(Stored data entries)

──────────────────────────────

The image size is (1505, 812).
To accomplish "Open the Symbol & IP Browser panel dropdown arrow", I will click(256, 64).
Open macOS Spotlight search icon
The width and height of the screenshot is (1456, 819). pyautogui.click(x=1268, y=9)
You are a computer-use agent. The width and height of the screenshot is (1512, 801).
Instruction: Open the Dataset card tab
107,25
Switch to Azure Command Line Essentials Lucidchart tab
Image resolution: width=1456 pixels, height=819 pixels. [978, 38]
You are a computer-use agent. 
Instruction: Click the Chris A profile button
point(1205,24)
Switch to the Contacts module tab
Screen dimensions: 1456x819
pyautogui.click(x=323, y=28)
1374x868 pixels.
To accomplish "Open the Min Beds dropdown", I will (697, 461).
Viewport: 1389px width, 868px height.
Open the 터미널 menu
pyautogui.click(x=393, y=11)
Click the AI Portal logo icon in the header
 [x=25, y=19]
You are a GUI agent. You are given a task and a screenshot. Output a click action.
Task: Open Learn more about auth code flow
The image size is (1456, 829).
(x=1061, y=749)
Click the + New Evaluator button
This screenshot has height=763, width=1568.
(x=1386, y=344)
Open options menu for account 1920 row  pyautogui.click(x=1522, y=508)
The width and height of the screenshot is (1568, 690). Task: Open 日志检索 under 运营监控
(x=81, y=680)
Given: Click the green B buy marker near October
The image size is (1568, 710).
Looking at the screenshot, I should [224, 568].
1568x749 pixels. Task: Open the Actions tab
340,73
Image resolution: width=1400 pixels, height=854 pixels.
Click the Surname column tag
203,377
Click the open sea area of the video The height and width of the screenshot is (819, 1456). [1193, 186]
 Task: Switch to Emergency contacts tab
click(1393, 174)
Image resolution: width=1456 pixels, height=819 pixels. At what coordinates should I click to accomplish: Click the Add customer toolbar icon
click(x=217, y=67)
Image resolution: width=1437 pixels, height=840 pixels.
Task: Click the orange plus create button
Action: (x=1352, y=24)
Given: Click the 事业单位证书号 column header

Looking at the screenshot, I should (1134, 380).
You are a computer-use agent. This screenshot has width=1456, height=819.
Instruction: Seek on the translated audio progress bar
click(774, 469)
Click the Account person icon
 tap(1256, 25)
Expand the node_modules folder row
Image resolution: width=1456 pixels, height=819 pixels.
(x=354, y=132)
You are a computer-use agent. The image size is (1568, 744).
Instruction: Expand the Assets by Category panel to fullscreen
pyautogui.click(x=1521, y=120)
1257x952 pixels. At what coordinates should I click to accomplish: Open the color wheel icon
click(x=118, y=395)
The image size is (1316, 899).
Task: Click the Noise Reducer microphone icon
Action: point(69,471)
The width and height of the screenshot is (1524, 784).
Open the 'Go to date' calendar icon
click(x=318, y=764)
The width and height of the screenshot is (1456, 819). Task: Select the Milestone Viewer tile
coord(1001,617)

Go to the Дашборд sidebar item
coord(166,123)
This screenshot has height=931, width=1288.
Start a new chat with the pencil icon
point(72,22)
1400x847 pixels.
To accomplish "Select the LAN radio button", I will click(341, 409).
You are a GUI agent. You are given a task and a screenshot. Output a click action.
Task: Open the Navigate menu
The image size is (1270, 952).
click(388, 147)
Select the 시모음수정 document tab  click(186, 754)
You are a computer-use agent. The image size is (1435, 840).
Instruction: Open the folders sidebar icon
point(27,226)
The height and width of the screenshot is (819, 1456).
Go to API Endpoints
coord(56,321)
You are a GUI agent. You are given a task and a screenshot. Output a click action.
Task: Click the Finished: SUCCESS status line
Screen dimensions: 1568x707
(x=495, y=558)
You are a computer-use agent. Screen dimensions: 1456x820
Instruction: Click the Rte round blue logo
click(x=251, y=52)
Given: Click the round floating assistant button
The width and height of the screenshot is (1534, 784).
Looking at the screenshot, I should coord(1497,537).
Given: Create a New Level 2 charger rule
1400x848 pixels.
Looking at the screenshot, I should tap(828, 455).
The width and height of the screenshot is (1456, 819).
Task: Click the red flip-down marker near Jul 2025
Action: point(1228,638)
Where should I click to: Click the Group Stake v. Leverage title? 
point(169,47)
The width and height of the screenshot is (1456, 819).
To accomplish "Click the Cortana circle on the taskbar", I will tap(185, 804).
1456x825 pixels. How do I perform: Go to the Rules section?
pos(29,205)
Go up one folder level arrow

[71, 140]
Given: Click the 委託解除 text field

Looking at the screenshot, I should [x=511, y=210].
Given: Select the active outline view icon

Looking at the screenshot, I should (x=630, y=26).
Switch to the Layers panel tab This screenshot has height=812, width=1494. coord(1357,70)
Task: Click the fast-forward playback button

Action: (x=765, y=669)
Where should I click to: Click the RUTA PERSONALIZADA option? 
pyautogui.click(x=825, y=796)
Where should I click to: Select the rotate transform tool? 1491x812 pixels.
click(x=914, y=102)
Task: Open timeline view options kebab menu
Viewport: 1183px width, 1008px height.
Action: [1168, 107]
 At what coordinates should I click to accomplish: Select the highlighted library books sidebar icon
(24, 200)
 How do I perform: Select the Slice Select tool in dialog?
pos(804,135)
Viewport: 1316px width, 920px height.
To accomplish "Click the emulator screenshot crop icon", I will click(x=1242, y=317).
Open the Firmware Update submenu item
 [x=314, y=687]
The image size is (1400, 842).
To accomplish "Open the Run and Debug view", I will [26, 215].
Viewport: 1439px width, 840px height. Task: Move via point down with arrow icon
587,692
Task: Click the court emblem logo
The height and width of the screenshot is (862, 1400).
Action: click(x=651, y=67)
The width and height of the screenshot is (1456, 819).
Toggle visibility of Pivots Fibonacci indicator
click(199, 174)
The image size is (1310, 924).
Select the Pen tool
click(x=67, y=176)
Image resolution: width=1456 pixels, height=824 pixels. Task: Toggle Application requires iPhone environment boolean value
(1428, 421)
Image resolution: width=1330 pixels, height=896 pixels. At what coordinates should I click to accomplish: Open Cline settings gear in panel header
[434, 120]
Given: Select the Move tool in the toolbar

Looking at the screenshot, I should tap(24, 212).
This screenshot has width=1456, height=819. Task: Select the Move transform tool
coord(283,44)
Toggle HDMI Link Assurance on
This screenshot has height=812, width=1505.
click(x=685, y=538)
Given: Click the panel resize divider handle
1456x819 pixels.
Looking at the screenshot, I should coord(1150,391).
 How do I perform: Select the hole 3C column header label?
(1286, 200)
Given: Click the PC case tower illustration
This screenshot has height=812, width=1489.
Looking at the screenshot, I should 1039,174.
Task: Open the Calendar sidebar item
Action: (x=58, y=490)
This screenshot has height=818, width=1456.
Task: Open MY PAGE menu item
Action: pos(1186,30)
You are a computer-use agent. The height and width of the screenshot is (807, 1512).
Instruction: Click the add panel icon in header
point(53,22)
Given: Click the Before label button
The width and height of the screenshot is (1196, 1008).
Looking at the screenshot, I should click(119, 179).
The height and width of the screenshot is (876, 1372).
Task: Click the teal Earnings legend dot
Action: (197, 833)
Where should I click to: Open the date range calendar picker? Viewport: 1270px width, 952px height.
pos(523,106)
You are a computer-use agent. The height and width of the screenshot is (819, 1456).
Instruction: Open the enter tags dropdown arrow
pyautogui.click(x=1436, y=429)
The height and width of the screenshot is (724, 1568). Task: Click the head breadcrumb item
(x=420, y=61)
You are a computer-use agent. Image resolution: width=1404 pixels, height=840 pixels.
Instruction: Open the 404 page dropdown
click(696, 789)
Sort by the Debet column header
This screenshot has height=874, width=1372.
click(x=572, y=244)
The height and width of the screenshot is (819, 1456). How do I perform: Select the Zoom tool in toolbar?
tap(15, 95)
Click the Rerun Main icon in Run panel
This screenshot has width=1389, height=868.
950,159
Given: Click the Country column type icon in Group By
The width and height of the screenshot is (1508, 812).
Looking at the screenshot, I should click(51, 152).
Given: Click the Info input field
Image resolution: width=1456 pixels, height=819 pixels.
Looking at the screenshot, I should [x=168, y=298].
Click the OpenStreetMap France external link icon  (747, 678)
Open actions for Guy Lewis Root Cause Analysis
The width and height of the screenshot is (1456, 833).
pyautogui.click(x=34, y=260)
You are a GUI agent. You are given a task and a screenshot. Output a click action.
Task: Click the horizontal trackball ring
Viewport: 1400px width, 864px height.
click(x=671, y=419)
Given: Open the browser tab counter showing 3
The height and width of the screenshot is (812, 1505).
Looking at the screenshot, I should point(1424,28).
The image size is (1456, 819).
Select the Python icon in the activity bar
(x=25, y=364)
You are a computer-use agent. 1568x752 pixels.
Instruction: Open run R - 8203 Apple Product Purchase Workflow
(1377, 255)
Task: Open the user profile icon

──────────────────────────────

▶ [ASSIGNED TASK]
Look for the word "options". Copy out every line of the data that has it.

▶ [THE ANSWER]
Open options menu for account 1920 row  pyautogui.click(x=1522, y=508)
Task: Open timeline view options kebab menu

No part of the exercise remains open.